_WHAT THIS EXERCISE ASKS_.
1 - Return the passage from the lecture on Adam and the Mikdash below, starting with "In the previous" and going on through "ground.  (Bereishit 2:7)".
2 - In one to three sentences, explain why the closing paragraph of the lecture on Adam and the Mikdash below says that man's creation from the place of the altar fills him with hope.
3 - Answer these questions using the lecture on Adam and the Mikdash below:
(a) Which verse from Shemot is cited with Bereishit 2:7?
(b) In Rabbi Yuda ben Pazi's account, how much dust did the Holy One take from the place of the altar?
(c) According to the final paragraph, from what was the world created?

_SOURCE EXCERPT_.
• • • •

Shiur #11: The History of the Resting of the Shekhina - (Part II) - Adam and the Mikdash ֠The Creation of Man and His Sacrifice

  • Rav Yitzchak Levy

 

            In the previous lecture, I discussed the relationship between the creation of the world and the Mikdash.  In this lecture I wish to examine the creation of man from the dust taken from Mount Moriya, the place of the altar.

 

I.          THE CREATION OF MAN FROM THE PLACE OF THE ALTAR

 

And the Lord God formed man of the dust of the ground.  (Bereishit 2:7)

 

"Of the ground" – Rabbi Berakhya and Rabbi Chelbo said in the name of Rabbi Shmuel bar Nachman: He was created from [dust taken from] the place of his atonement.  This is what is stated: "An altar of earth you shall make to me" (Shemot 20:21).  The Holy One, blessed be He, said: I shall create him from [dust taken from] the place of his atonement; would that he be able to endure.  (Bereishit Rabba 14, 8)

 

Rabbi Yuda ben Pazi said: The Holy One, blessed be He, took a ladleful [of dust] from the place of the altar, and created the first man from it.  He said: Would that he be created from the place of the altar and be able to endure! This is what is written: "And the Lord God formed man of the dust of the ground" (Bereishit 2:7).  And it is written: "An altar of earth you shall make to me" (Shemot 20:21).  Just as "earth" below [refers to] the altar, so too here [it refers to] the altar.  (Yerushalmi, Nazir 6:2)

 

            Parallel to the world, which was created from the even ha-shetiya in the Holy of Holies, man was created from dust taken from the place of the altar.[1] Man, made of clay and full of weaknesses, was created from the place of "the altar of earth," where he can repair his "earthen" side and atone for his actions.  This fills man with hope: despite his weaknesses, he knows that it is within his capabilities to repair, atone, and even to endure in the future.

• • • •

_SUPPLIED INFORMATION_.

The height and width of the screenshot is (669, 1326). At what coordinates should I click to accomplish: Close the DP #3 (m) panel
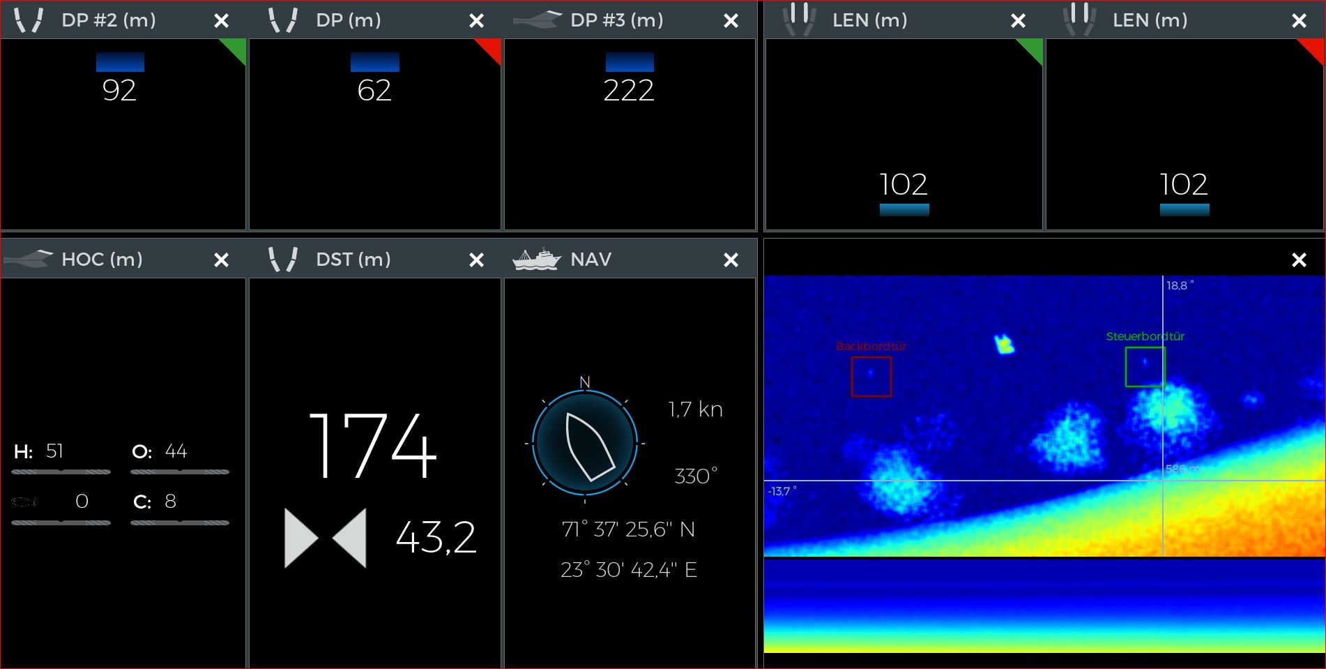point(731,21)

• • • •

_ANSWERS TO THE PROBLEMS_.
1 -
In the previous lecture, I discussed the relationship between the creation of the world and the Mikdash.  In this lecture I wish to examine the creation of man from the dust taken from Mount Moriya, the place of the altar.

 

I.          THE CREATION OF MAN FROM THE PLACE OF THE ALTAR

 

And the Lord God formed man of the dust of the ground.  (Bereishit 2:7)

2 - Man is made of clay and full of weaknesses, but he was created from the place of "the altar of earth," where he can repair his "earthen" side and atone for his actions. So despite his weaknesses, he knows that it is within his capabilities to repair, atone, and even to endure in the future.

3 -
(a) "An altar of earth you shall make to me" (Shemot 20:21).
(b) A ladleful.
(c) From the even ha-shetiya in the Holy of Holies.